## [WHAT YOU NEED TO DO]
All lines from the one containing "翟志军 (434, 383)" to the end of the data below are to be returned exactly, both ends included, with nothing added.
Start of RECORDED DATA
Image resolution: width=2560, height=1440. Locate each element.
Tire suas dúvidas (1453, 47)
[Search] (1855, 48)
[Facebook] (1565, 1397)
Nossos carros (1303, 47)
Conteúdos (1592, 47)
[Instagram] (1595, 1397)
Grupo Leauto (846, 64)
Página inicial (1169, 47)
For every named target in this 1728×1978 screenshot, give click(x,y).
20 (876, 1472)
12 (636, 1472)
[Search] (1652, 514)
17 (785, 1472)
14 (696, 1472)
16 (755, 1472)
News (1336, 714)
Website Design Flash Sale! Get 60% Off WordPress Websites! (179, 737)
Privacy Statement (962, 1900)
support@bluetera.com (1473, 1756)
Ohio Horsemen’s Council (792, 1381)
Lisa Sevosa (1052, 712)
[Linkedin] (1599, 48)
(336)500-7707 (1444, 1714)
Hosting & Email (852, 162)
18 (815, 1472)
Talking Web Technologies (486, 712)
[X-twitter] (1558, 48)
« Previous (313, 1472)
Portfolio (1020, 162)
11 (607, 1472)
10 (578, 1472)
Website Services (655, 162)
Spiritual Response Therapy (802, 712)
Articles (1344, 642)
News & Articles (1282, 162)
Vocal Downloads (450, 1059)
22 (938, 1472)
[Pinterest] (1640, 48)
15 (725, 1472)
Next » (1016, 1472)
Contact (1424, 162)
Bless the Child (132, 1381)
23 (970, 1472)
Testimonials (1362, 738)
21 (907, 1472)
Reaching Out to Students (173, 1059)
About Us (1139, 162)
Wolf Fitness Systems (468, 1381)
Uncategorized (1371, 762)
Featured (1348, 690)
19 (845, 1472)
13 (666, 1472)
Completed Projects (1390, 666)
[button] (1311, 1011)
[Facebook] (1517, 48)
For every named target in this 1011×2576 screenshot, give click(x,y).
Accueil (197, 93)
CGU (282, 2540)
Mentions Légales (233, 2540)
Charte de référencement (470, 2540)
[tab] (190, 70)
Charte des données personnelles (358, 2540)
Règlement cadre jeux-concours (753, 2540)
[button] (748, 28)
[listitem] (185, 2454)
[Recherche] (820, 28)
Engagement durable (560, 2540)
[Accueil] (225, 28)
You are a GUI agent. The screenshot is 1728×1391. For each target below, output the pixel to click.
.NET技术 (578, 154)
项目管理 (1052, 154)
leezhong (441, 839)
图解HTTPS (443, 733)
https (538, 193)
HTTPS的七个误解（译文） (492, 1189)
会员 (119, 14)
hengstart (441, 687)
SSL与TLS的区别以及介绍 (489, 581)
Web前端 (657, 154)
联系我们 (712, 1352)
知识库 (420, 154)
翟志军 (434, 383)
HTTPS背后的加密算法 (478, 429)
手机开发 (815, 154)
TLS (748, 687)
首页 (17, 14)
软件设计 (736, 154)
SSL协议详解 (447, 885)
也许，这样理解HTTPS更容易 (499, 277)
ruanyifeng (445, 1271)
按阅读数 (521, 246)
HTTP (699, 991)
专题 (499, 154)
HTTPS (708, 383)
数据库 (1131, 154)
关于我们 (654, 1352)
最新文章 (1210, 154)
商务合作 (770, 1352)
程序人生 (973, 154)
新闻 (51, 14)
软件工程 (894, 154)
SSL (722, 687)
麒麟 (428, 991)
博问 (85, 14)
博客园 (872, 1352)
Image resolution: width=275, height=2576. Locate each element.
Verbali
End of RECORDED DATA
## [EXERCISE RESULT]
翟志军 (434, 383)
HTTPS背后的加密算法 (478, 429)
手机开发 (815, 154)
TLS (748, 687)
首页 (17, 14)
软件设计 (736, 154)
SSL协议详解 (447, 885)
也许，这样理解HTTPS更容易 (499, 277)
ruanyifeng (445, 1271)
按阅读数 (521, 246)
HTTP (699, 991)
专题 (499, 154)
HTTPS (708, 383)
数据库 (1131, 154)
关于我们 (654, 1352)
最新文章 (1210, 154)
商务合作 (770, 1352)
程序人生 (973, 154)
新闻 (51, 14)
软件工程 (894, 154)
SSL (722, 687)
麒麟 (428, 991)
博问 (85, 14)
博客园 (872, 1352)
Image resolution: width=275, height=2576. Locate each element.
Verbali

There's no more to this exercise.